Impact of Poly(dimethylsiloxane) Surface Modification
with Conventional and Amino Acid-Conjugated Self-Assembled Monolayers
on the Differentiation of Induced Pluripotent Stem Cells into Cardiomyocytes
posted on 2021-03-16, 17:34authored byM. Özgen Öztürk-Öncel, Carlos O. Heras-Bautista, Lokman Uzun, Deniz Hür, Jürgen Hescheler, Kurt Pfannkuche, Bora Garipcan
Cardiomyocytes, differentiated
from induced pluripotent stem cells
(iPSCs), have the potential to produce patient- and disease-specific
pharmacological and toxicological platforms, in addition to their
cardiac cell therapy applications. However, the lack of both a robust
and a simple procedure for scalable cell substrate production is one
of the major limitations in this area. Mimicking the natural healthy
myocardium extracellular matrix (ECM) properties by altering the cell
substrate properties, such as stiffness and chemical/biochemical composition,
can significantly affect cell substrate interfacial characteristics
and potentially influence cellular behavior and differentiation of
iPSCs to cardiomyocytes. Here, we propose a systematic and biomimetic
approach, based on the preparation of poly(dimethylsiloxane) (PDMS)

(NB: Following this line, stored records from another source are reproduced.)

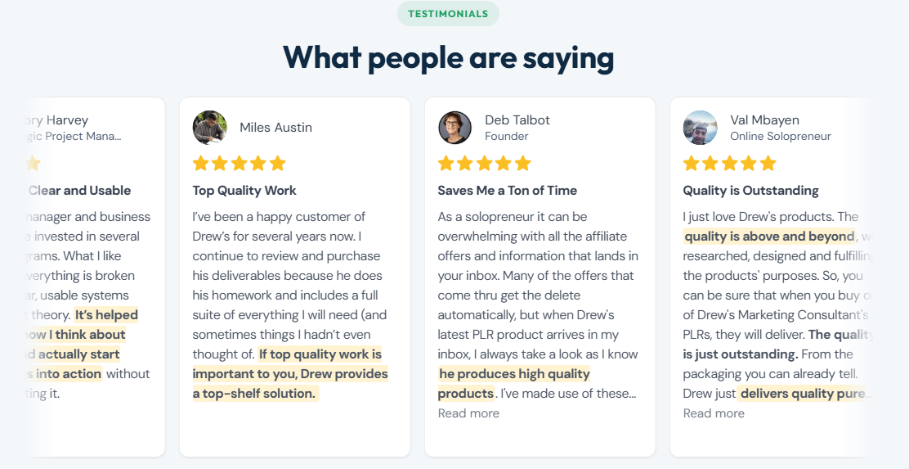Click the third star in Deb Talbot's rating
This screenshot has width=909, height=469.
484,163
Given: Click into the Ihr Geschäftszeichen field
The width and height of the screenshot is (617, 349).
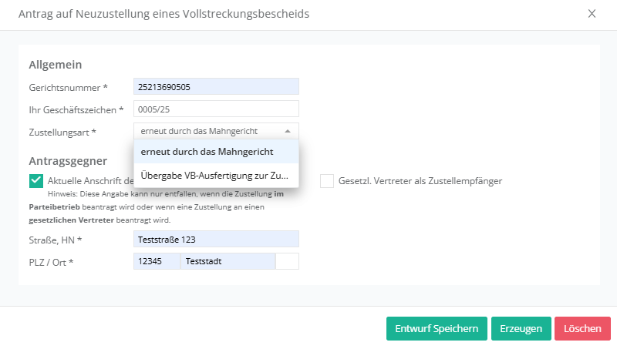Looking at the screenshot, I should coord(216,109).
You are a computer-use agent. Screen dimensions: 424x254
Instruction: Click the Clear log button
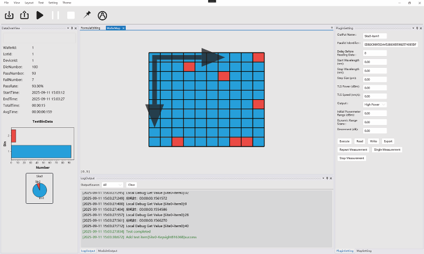pyautogui.click(x=132, y=185)
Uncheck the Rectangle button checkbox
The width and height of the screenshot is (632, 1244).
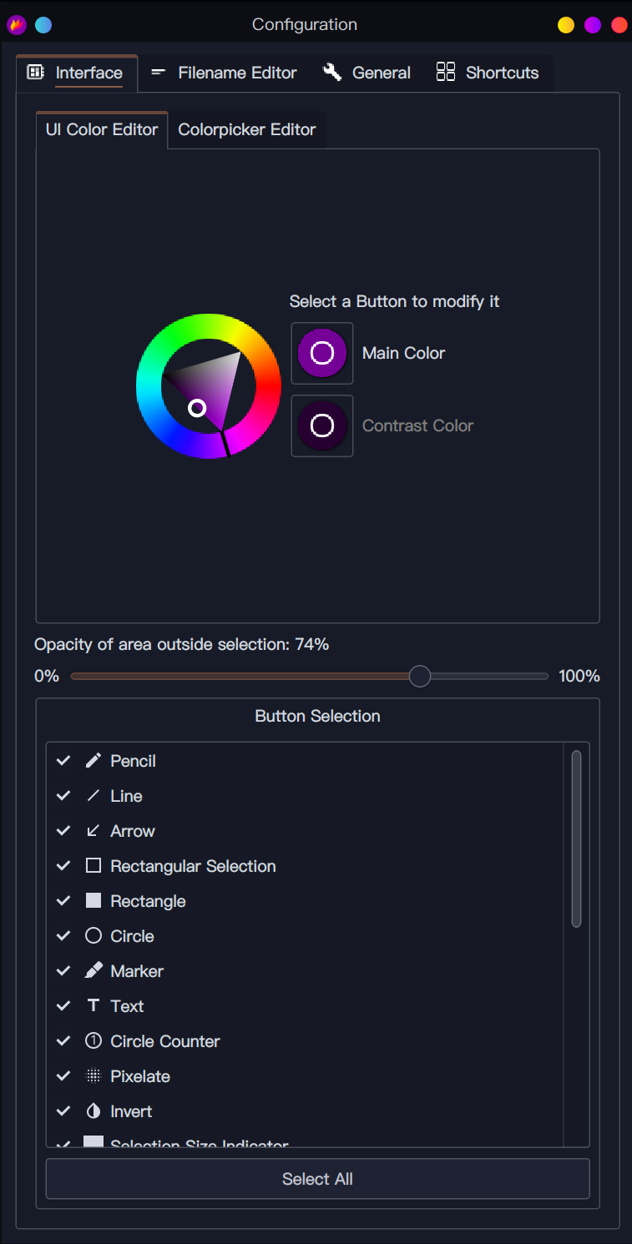pos(63,901)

substrates having the similar stiffness as healthy heart tissue and
a well-defined surface chemistry obtained by conventional [(3-aminopropyl)triethoxysilane
(APTES) and octadecyltrimethoxysilane (OTS)] and amino acid (histidine
and leucine)-conjugated self-assembled monolayers (SAMs). Among a
wide range of different concentrations, the 50:1 prepolymer cross-linker
ratio of PDMS allowed adaptation of the myocardium stiffness with
a Young’s modulus of 23.79 ± 0.61 kPa. Compared with conventional
SAM modification, amino acid-conjugated SAMs greatly improved iPSC
adhesion, viability, and cardiac marker expression by increasing surface
biomimetic properties, whereas all SAMs enhanced cell behavior, with
respect to native PDMS. Furthermore, leucine-conjugated SAM modification
provided the best environment for cardiac differentiation of iPSCs.
This optimized approach can be easily adapted for cardiac differentiation
of iPSCs in vitro, rendering a very promising tool
for microfluidics, drug screening, and organ-on-chip platforms.